Clearly, we are not performing surveys to spend physicians’ time. We use the data to find out how to help them, what their unmet needs are and try to make their clinical work easier and save them time.  At the end of 2023, our Interaction Checker was released in the Mediately application. It is our answer to the unmet needs of our users, doctors.

Mediately Interaction Checker is an important feature that can help doctors avoid potential adverse consequences of the inevitable appropriate polypharmacy. What about other strategies to prevent polypharmacy, especially among the elderly? We have collected some for you:

  • Maintain an accurate list of medications and medical history and update regularly.
  • Encourage patients to bring/tell/list all medications, including prescription, OTC, supplements, and herbal preparations.
  • Review any changes with the patient and caregiver.
  • Use the simplest possible dosing regimen, the lowest number of medications.
  • Try to link each prescribed medication with its diagnosis.

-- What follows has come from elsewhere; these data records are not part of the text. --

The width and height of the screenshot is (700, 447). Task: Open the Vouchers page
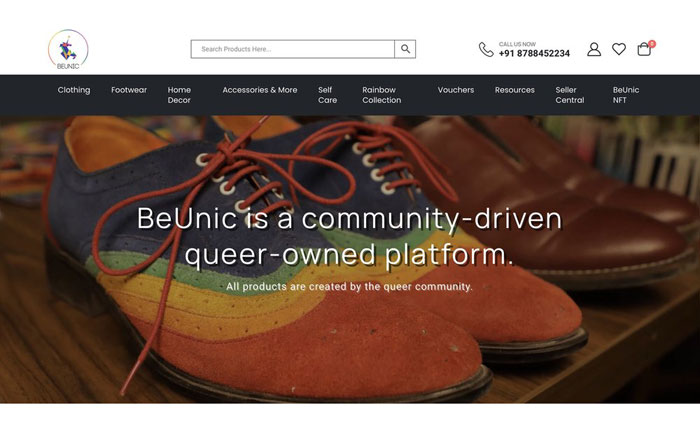(x=456, y=90)
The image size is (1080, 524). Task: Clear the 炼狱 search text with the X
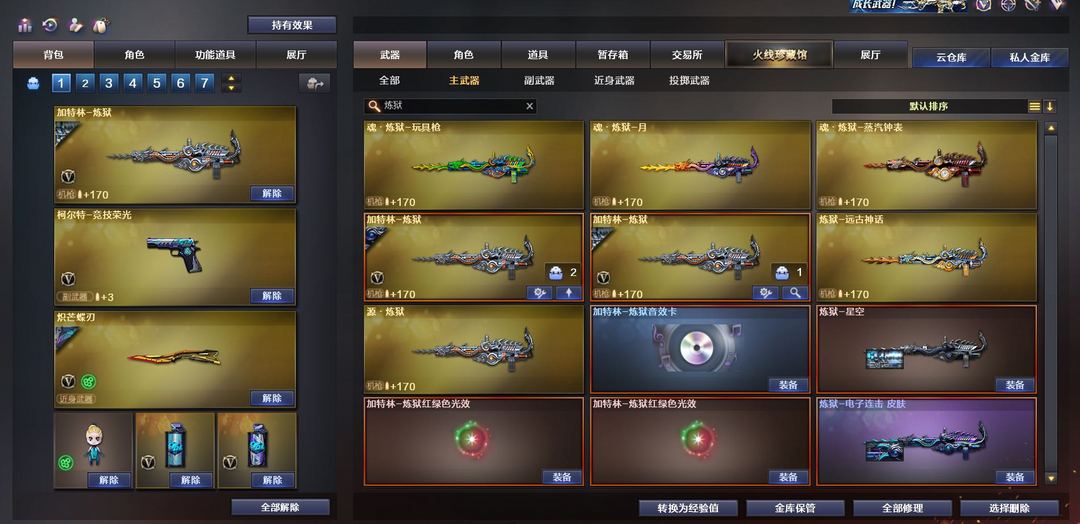pos(530,106)
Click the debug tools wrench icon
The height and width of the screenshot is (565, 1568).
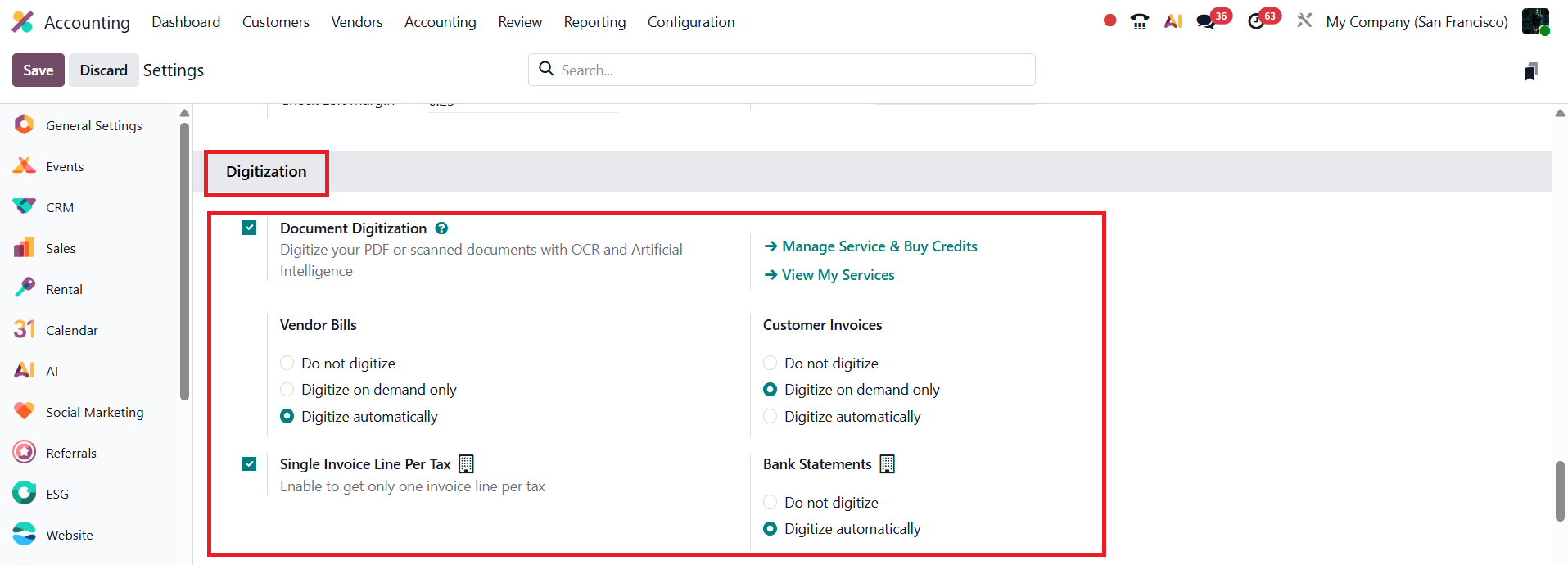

  • Review therapy regularly to consider all possible unnecessary medications.
  • Screen for drug-drug and drug-disease interactions.
  • When possible, use a team approach, involving the caregiver or family and pharmacist (community pharmacist).
  • Avoid starting potentially harmful medications; use AGS Beers Criteria.
  • Start a new medication at the lowest dose and then titrate slowly whenever possible.
  • Avoid starting medications to combat the potential side effects of other medications.
    During transitions of care exercise careful medication reconciliation with proper communication handover.